From the records below, please return each line that holds the word "Home".

**LISTED RECORDS**
--- START ---

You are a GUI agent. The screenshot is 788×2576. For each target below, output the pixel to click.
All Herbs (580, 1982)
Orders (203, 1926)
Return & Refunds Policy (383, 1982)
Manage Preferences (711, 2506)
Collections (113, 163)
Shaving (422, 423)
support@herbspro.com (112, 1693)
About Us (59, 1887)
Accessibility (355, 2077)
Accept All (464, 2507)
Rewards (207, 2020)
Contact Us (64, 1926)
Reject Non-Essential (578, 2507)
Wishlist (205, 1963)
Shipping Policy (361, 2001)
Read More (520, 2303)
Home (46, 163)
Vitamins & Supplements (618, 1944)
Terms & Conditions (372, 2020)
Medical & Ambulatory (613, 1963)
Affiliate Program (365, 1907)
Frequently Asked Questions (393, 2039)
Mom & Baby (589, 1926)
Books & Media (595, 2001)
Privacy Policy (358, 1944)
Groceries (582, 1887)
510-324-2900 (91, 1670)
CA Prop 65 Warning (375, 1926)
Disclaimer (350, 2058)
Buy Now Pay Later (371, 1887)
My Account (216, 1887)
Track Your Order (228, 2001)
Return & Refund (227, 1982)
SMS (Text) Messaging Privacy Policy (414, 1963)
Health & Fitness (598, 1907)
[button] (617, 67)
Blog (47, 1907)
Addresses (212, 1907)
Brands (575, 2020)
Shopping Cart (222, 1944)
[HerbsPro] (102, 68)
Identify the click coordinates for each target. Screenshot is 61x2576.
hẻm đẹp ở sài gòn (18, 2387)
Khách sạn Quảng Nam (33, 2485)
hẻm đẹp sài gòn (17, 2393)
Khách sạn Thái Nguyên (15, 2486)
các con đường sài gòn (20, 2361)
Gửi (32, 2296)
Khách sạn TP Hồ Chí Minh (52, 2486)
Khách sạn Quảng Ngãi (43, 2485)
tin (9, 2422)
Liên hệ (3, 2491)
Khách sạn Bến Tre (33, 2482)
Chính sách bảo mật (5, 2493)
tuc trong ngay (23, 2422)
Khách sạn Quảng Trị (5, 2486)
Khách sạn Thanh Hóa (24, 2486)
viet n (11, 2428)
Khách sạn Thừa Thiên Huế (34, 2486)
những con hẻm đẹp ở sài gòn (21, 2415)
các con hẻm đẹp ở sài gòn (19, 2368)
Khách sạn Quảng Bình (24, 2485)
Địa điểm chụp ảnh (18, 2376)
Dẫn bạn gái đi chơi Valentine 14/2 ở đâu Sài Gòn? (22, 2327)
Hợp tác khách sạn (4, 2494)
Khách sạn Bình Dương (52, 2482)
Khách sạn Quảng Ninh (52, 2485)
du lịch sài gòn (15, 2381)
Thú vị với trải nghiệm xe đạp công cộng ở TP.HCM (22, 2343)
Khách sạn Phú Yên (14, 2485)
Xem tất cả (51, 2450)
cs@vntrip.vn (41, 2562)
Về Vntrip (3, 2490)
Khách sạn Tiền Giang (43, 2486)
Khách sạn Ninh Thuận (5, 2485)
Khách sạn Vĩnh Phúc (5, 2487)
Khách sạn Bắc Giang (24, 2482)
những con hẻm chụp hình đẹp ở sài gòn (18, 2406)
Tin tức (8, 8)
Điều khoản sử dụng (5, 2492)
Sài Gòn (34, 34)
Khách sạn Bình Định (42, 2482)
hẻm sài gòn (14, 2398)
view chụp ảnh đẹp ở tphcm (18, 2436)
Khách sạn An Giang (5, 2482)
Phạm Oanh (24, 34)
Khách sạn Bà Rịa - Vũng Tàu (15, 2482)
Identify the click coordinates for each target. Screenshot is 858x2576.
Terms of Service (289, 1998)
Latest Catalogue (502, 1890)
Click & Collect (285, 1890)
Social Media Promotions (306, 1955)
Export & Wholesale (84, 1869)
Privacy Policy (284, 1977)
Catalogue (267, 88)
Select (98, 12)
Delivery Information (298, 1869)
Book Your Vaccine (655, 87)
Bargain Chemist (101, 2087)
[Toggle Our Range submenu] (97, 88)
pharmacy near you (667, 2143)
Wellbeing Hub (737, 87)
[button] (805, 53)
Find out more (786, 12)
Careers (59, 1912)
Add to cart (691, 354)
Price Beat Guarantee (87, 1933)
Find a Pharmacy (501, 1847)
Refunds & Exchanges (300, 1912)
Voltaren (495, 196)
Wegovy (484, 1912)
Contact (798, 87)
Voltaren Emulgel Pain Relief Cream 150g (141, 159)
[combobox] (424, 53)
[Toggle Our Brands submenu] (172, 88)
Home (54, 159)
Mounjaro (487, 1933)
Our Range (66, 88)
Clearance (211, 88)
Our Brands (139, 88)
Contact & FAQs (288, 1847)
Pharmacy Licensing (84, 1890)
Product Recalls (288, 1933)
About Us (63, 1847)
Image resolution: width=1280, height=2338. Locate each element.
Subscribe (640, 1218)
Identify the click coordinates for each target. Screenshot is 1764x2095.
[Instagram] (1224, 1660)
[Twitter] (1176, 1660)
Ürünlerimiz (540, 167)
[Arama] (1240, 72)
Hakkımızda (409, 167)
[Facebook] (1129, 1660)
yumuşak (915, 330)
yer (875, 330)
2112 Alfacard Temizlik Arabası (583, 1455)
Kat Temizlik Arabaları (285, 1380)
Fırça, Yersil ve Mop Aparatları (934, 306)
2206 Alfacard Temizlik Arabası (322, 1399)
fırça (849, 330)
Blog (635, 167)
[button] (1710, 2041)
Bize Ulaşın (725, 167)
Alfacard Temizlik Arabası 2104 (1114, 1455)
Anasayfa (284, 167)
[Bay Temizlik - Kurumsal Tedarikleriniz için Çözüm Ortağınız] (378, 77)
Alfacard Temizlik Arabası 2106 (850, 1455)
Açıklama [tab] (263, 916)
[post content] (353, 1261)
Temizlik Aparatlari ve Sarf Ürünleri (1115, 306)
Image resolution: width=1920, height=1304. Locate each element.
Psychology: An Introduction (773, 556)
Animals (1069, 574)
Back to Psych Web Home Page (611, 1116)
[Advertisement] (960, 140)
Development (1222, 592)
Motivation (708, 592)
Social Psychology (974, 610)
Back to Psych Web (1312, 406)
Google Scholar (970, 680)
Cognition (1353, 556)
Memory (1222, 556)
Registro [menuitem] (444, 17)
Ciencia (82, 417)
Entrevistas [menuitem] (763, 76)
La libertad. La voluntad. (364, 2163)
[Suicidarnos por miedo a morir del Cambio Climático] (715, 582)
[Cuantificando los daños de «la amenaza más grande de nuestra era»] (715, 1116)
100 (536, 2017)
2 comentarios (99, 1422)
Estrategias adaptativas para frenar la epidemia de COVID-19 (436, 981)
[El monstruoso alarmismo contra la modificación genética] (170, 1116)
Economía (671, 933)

--- END ---

**TASK OUTPUT**
Home (46, 163)
Home (54, 159)
Back to Psych Web Home Page (611, 1116)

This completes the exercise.